- Task to carry out -
Leaving out pictures, output exactly the lines below from the one that has "The image size is (695, 599)." through the one that has "the user profile", and nothing else.

- Records shown -
^^^^
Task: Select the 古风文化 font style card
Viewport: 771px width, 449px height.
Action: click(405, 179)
^^^^
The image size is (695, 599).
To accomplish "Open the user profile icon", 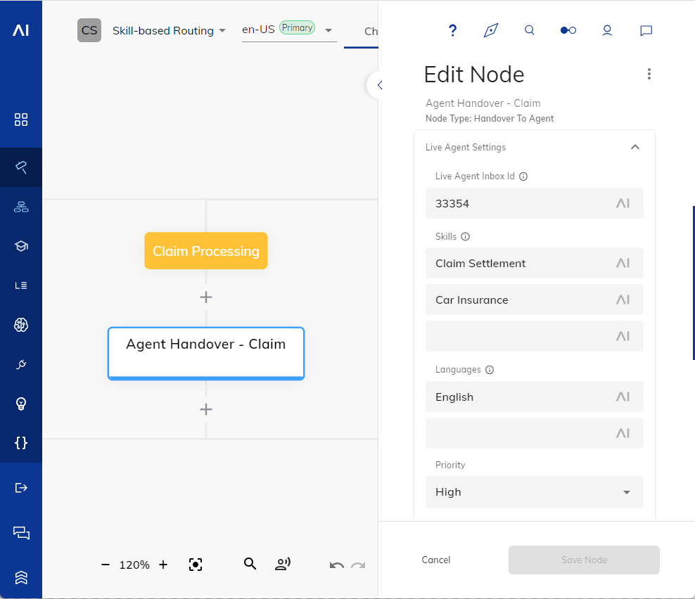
^^^^
- Output of the task -
The image size is (695, 599).
To accomplish "Open the user profile icon", 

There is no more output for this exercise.